Font, Blanchvillestown, Co. Kilkenny
Co. Kilkenny |
Religious Objects
A baptismal font lying broken and half-buried in the grass, wedged between a ruined church wall and a public road, is not the most dignified fate for a piece of sacred stonework.
That is precisely where this plain limestone font was found in 1893, when a writer named Hewson recorded it as concealed in the ground at the north-east corner of the medieval church of Kylebeg in Blanchvillestown, Co. Kilkenny. At some point after that observation it was rescued, brought inside, and set against the north wall of the nave just east of the doorway, which is where it remains.

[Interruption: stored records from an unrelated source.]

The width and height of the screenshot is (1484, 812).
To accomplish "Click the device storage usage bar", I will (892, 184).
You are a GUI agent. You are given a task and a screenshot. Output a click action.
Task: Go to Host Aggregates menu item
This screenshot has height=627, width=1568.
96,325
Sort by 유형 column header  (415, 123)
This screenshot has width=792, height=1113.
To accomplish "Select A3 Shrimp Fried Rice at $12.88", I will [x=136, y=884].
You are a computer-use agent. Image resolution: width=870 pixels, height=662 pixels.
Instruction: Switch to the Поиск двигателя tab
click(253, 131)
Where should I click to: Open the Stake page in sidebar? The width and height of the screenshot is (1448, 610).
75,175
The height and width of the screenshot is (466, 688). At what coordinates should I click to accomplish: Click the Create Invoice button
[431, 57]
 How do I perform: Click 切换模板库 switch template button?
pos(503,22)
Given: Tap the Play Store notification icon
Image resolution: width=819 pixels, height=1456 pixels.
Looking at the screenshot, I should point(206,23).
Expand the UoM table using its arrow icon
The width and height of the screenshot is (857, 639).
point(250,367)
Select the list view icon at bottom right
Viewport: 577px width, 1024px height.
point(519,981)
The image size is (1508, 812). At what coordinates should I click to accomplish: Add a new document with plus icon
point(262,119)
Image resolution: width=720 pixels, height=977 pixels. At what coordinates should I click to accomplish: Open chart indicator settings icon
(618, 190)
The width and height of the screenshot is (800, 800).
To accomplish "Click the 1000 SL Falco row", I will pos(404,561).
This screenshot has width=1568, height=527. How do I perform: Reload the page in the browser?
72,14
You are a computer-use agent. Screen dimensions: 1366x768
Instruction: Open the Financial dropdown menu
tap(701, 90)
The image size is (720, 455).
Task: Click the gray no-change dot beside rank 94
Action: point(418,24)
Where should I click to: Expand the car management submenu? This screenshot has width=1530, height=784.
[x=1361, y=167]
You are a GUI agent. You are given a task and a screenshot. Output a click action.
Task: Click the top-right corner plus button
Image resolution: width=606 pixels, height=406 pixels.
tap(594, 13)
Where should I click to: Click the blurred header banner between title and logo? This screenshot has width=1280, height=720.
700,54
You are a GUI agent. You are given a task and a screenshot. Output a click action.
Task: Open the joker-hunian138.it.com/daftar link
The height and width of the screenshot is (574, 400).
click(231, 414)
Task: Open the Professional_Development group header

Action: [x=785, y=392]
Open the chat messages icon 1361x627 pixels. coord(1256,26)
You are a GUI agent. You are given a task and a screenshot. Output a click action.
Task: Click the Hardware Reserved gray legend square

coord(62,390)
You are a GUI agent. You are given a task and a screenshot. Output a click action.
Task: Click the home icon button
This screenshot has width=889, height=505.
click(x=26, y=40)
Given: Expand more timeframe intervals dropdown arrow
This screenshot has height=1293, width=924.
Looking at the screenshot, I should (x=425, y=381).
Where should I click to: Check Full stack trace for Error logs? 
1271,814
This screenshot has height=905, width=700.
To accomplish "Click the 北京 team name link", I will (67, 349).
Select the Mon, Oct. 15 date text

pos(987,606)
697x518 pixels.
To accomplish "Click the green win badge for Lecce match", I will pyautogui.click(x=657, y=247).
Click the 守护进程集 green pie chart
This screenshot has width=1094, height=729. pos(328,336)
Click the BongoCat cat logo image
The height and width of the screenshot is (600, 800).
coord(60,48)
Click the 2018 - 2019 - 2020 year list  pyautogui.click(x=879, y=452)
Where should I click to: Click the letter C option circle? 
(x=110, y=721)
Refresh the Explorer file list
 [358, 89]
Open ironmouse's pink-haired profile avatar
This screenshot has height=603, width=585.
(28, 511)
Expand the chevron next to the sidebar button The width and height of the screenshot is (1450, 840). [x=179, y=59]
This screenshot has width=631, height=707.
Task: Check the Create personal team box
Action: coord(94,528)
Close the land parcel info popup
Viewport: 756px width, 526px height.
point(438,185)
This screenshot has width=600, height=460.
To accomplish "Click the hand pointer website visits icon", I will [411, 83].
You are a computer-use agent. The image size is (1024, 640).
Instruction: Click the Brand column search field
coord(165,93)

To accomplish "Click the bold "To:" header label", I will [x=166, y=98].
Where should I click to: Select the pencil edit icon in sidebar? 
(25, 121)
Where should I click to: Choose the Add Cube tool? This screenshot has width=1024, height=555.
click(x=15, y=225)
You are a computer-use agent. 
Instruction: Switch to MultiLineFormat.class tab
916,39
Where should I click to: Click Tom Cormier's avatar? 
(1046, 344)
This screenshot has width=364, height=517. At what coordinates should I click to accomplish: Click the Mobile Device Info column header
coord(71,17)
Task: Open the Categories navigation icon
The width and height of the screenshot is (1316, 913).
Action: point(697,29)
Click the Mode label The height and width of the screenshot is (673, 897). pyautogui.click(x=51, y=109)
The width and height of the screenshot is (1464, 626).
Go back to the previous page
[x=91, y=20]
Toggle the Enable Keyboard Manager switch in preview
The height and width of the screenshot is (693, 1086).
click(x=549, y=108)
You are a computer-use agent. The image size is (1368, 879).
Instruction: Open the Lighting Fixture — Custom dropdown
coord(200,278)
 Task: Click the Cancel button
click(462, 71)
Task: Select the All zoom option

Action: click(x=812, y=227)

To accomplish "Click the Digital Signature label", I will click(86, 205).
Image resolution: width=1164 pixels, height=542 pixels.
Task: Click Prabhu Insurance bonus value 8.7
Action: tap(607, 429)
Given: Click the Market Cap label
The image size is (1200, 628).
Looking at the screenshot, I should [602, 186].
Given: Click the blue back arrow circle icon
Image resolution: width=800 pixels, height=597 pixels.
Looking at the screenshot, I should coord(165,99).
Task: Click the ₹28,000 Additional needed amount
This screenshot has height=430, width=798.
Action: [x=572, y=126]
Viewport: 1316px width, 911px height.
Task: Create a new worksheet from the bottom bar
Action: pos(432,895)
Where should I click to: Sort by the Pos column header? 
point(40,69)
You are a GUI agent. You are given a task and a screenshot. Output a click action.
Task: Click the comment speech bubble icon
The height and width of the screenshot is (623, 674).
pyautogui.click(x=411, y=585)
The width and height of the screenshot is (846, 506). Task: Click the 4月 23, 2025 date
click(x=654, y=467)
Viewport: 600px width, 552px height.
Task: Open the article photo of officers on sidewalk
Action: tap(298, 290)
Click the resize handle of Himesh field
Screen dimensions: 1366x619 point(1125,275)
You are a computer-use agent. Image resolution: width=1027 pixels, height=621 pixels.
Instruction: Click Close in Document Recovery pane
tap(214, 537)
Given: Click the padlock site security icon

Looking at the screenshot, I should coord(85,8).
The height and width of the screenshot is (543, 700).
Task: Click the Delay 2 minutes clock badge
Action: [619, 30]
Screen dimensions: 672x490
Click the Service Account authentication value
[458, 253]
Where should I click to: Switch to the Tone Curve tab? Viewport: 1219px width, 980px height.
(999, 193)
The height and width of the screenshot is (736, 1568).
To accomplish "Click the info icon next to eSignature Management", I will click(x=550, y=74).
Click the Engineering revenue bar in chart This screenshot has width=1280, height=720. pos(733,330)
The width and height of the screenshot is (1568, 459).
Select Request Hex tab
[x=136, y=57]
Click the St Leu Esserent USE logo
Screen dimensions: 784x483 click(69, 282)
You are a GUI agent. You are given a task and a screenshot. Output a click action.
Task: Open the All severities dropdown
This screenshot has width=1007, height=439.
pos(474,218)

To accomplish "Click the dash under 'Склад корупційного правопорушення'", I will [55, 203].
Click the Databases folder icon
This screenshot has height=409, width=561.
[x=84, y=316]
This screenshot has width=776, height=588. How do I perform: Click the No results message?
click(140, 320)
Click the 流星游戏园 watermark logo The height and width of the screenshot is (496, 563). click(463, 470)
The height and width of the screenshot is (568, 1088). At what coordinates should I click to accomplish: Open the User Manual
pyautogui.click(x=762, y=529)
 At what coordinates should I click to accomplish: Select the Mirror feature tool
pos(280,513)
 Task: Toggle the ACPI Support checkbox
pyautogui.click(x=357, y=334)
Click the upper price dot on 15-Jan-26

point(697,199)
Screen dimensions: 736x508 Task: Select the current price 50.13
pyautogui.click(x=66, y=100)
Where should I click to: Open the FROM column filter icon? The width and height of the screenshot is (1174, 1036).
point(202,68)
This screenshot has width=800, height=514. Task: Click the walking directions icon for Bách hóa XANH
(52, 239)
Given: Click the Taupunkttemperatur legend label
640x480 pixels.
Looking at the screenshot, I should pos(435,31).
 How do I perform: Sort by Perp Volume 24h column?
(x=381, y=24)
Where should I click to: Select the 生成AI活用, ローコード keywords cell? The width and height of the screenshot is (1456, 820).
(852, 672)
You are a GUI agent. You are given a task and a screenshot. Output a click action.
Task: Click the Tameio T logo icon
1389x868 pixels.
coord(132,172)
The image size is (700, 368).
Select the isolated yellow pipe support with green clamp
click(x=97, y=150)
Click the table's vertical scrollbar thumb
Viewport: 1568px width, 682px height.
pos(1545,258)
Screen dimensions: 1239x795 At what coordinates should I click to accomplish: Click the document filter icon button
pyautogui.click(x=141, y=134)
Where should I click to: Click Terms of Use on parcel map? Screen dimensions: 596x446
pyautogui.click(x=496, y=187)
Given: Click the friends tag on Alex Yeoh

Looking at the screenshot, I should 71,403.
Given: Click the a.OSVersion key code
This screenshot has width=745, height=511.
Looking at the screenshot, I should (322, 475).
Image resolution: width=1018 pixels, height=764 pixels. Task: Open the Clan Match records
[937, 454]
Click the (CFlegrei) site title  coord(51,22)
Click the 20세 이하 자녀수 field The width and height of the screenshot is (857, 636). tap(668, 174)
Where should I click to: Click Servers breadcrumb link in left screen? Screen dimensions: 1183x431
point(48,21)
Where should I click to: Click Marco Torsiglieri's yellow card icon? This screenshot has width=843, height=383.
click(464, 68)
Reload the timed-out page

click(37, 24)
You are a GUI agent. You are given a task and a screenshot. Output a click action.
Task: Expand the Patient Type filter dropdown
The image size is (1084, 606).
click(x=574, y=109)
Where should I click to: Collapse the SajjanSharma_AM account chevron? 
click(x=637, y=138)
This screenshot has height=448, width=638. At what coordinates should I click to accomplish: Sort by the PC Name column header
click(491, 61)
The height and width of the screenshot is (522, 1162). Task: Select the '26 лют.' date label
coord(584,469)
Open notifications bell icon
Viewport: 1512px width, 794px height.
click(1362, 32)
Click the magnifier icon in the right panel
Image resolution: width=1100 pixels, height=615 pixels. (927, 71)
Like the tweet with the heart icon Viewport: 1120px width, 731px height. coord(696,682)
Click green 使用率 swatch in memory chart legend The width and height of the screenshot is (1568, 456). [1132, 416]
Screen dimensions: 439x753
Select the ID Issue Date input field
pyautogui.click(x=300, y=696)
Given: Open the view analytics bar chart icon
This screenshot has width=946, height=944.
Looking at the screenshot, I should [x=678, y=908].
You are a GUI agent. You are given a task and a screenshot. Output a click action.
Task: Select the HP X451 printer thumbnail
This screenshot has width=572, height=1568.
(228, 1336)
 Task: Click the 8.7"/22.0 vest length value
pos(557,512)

The font itself is unadorned by any sculptural ambition. Square in plan, roughly 56 centimetres on each side and only 25 centimetres tall, it holds a circular basin cut into its upper surface with a small drain-hole at the centre, a practical detail that allowed water to be cleared after use. Fonts of this kind, used for the administration of baptism, were standard features of medieval parish churches across Ireland, though their survival is uneven; many were lost, broken, or repurposed over the centuries. What makes this one quietly interesting is the base, which carries an incised X on its upper surface, a groove cut to receive the bowl sitting neatly above it. Whether the X was a mason's mark, a functional alignment guide, or something else entirely is not recorded. The limestone is otherwise plain, without carving or inscription, which only makes that small deliberate mark more curious.